**Exercise requirements:** An exact transcription of the lines from the one holding "Task: Click Paul Simon channel avatar picture" to the end of the entries below, and nothing more, is the required answer. Please omit the pictures.

**Data provided:**
════════════════════
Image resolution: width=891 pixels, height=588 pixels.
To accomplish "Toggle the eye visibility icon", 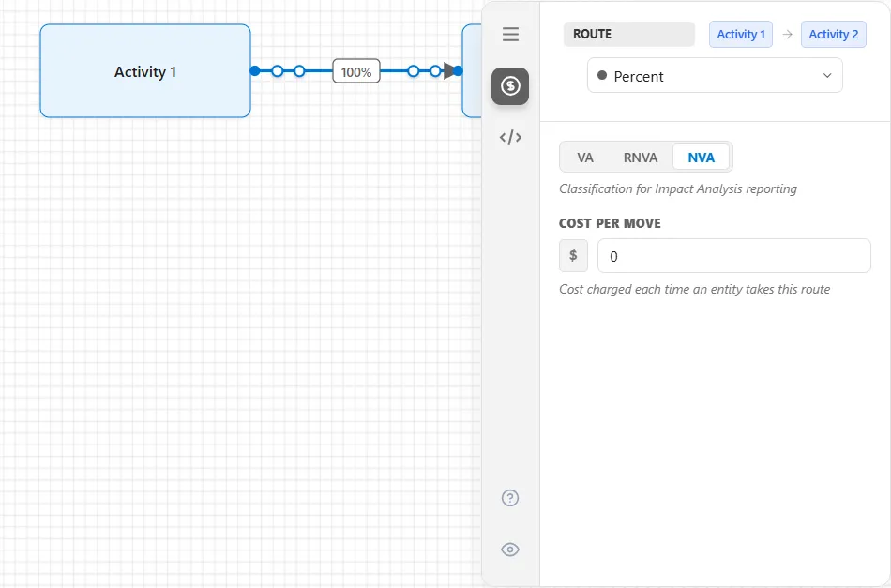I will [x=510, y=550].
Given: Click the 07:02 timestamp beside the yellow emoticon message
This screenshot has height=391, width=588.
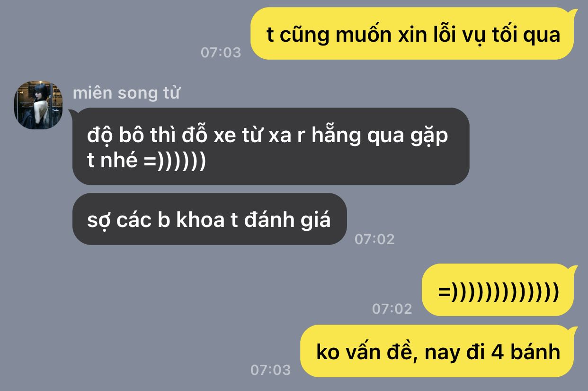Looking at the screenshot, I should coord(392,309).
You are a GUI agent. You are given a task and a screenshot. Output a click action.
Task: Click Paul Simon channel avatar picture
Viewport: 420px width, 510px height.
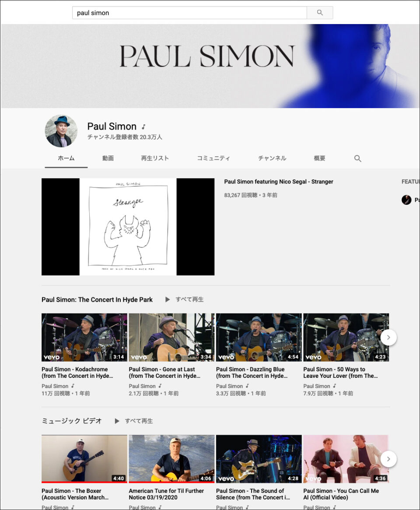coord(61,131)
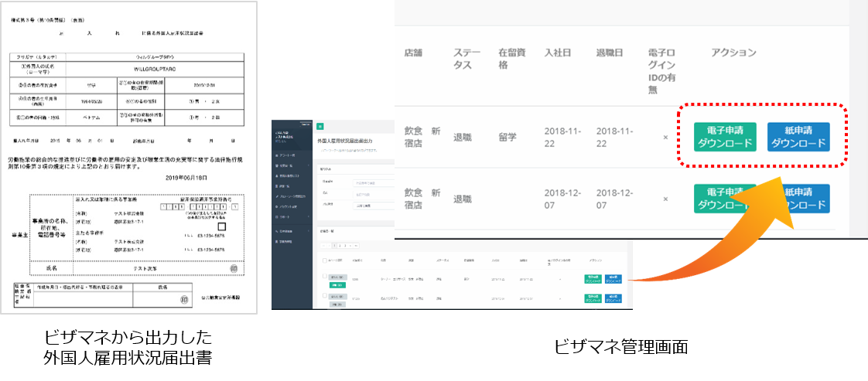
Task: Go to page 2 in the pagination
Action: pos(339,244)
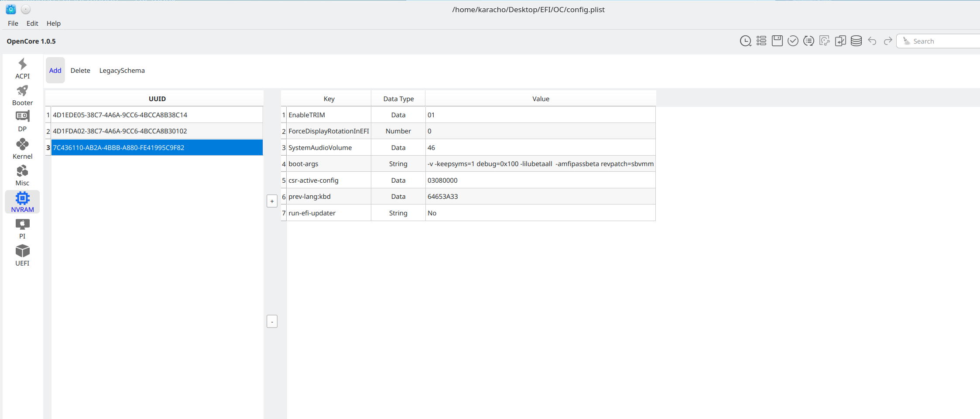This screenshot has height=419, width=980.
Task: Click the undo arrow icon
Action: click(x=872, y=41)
════════════════════
**Task result:**
Task: Click Paul Simon channel avatar picture
Viewport: 420px width, 510px height.
coord(61,131)
Task: Go to page 2 in the pagination
Action: pos(339,244)
This screenshot has height=419, width=980.
Task: Click the undo arrow icon
Action: click(x=872, y=41)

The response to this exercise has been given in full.